【今一度考えてみよう】“オタク”がいなくなった世界に考える、1000日後のエンターテインメント
オタク第四世代と令和
2008年に岡田斗司夫さんが「オタクはすでに死んでいる」を刊行してから12年が経った。
この本の中では、オタクを第一、第二、第三世代と区切りそれぞれの特徴と性質を定義づけしている。
40代が第一世代。第二世代は20代後半から30代半ば。20代前半が第三世代(全て2008年当時の年齢なので12を足した数が今の年齢に当たる)となっている。
第二世代まで「なぜ、その作品が生まれたのか。その歴史を紐解くような考察」が多かったが第3世代は「自分が感じたインパクトを重視している」という。
僕は1984年生まれの36歳。12年前は24歳になる。つまり、第二世代の終わりであり、第三世代の幕開けといった時期に生まれ、人生を生きてきた。
1995年10月に『新世紀エヴァンゲリオン』の第一話を見た。学校で『エヴァンゲリオン』面白いよ! と言っても誰も共感してくれなかった。近所のお兄ちゃんだけが、僕の理解者だった。そんな時代があったのだ。
平成後期になると、アニメや漫画が大衆のものに広がっていった。それまではなぜか秘匿すべき趣味としてとらえられていたオタクカルチャーも、テレビやいろんなメディアで「アニメ好きなんです」と公言する著名人が珍しくなくなるほどだった。

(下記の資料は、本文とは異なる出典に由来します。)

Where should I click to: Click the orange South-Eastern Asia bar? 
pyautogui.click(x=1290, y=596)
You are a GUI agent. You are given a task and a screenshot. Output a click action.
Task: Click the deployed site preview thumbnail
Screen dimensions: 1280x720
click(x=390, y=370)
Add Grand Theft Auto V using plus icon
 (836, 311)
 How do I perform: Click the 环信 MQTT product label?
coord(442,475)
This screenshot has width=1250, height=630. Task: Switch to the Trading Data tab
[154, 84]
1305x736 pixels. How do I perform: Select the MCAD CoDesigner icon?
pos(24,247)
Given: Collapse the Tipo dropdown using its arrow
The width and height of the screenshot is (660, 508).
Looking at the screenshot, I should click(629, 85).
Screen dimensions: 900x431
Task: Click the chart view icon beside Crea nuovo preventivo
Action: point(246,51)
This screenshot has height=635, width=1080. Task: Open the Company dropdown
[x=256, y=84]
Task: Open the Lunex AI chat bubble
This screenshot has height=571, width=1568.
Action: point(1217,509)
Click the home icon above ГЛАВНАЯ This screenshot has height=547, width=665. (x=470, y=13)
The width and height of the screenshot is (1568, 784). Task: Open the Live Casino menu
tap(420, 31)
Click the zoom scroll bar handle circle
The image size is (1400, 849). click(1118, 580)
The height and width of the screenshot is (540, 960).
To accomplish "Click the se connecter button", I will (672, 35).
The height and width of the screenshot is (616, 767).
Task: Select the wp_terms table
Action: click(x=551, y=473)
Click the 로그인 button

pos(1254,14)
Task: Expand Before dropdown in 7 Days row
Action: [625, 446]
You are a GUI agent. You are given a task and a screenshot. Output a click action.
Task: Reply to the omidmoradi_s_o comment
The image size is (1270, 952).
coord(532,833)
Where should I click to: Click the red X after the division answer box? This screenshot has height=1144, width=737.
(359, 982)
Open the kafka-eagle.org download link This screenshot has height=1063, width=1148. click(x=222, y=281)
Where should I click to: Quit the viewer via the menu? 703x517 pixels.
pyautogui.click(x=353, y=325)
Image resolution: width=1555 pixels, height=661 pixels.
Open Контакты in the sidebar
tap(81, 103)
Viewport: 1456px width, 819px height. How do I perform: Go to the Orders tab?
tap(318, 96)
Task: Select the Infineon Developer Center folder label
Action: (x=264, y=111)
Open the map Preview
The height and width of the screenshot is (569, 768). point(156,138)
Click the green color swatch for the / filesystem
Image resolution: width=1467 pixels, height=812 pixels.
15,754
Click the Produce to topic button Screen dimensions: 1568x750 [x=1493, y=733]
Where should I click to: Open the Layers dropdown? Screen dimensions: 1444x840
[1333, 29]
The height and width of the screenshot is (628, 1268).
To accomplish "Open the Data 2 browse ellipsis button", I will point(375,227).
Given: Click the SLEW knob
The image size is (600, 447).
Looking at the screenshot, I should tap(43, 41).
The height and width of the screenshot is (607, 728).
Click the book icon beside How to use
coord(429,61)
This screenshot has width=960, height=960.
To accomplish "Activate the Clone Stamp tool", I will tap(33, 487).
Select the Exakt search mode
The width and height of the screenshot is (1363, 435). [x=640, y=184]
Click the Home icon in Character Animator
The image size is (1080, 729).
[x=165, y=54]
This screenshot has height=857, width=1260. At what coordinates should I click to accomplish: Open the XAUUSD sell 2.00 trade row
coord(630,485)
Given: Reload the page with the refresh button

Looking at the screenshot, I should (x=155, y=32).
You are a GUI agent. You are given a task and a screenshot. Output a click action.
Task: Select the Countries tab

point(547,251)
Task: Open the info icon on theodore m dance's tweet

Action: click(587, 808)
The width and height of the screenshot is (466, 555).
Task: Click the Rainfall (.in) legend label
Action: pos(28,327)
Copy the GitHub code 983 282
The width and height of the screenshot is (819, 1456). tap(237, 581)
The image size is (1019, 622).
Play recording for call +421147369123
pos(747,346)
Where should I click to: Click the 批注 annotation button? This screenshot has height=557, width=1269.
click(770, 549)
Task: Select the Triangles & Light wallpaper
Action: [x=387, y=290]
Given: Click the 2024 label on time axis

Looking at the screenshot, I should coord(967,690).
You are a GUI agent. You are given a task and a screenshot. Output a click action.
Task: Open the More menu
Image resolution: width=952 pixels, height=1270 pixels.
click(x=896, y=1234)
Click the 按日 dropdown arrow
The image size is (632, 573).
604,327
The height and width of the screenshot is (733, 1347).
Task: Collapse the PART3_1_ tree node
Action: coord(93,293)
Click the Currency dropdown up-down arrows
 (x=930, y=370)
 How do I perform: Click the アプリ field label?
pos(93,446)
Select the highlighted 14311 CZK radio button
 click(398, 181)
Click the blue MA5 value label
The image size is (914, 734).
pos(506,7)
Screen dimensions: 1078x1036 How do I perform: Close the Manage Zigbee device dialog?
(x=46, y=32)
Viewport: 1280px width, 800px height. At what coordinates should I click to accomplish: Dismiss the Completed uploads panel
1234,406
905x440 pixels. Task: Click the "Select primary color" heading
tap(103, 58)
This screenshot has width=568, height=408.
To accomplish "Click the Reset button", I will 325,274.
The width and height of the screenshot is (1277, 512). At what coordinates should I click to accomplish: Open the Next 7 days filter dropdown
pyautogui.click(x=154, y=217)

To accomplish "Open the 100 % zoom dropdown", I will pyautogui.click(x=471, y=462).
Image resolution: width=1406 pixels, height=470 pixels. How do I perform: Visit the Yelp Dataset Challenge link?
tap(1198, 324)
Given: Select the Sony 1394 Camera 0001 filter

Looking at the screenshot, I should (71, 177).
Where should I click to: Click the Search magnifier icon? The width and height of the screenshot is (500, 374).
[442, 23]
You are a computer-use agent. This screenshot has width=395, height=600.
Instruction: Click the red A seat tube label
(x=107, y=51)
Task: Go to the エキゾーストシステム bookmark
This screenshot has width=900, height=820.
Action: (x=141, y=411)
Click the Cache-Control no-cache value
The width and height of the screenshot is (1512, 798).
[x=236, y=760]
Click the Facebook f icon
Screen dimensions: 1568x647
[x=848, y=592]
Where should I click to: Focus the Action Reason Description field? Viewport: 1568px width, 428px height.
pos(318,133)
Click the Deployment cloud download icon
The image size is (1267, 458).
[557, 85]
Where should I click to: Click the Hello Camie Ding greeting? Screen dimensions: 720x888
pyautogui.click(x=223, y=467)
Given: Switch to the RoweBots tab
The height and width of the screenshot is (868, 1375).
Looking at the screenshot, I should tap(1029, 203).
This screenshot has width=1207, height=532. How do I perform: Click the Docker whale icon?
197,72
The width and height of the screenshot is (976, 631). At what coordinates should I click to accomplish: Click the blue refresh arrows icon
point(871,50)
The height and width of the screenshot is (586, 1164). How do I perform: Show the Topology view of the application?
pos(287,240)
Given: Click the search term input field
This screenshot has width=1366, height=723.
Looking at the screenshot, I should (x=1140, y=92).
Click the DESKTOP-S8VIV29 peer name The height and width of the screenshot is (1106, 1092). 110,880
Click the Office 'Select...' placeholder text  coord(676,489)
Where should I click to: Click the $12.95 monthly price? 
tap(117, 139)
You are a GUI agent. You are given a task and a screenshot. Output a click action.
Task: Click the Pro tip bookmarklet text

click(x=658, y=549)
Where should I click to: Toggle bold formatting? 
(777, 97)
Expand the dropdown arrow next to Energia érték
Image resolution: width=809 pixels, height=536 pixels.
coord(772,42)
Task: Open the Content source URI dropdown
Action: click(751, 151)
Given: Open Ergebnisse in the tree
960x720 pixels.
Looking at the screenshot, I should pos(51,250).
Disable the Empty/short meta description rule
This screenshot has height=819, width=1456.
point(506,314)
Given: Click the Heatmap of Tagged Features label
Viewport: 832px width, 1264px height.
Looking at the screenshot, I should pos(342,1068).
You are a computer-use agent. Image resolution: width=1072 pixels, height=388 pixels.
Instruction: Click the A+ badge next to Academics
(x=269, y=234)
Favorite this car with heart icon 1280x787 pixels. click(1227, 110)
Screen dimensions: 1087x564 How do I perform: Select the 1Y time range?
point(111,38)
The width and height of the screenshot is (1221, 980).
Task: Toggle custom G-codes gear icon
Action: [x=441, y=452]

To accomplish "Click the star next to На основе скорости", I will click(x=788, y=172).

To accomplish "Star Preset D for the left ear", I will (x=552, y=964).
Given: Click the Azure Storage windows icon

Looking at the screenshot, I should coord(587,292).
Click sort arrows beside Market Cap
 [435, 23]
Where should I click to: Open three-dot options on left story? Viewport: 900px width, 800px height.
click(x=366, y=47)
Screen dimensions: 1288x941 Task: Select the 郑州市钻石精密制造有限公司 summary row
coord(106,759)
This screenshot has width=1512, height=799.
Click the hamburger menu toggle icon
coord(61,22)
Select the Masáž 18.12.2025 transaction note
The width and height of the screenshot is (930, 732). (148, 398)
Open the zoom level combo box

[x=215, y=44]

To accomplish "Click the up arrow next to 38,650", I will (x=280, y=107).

さらに今では、スクールカーストの頂点にいるような人々が、アニメの話を学校でするようになった。それが平成の時代だった。
そして、オタク第四世代。現代の20代はもうアニメや漫画、ゲームが文化のメインストリームになっている。もう、オタクという言葉自体が死語となっていくかもしれない。アニメが好きな人、漫画好き、といった具合に。
ただ、現実から逃げる術としてアニメ、漫画、ゲームなどをフロンティアにしていた人々が、その居場所まで奪われてしまうことがないようにしなければいけない。それは、我々エンターテインメントに関わる大人の大切な仕事であると思っている。
すべての人にすべての素晴らしい作品を。どの“好き”も尊いものと、すべての人が考える世界になっていることを願っている。
この数十年で時代は大きく変わった。これからもっと、もっと変わっていくと思う。
1000日後、きっと僕たちは今までとは少し違うけれど、今を良くしようとするこれまでのような生活を取り戻しているに違いない。だらこそ、こう想うのだ。
今、この瞬間に思いついたこと。実現したいことにチャレンジして欲しいと。
新しい世代がこれからのエンターテインメントを作っていくのだから。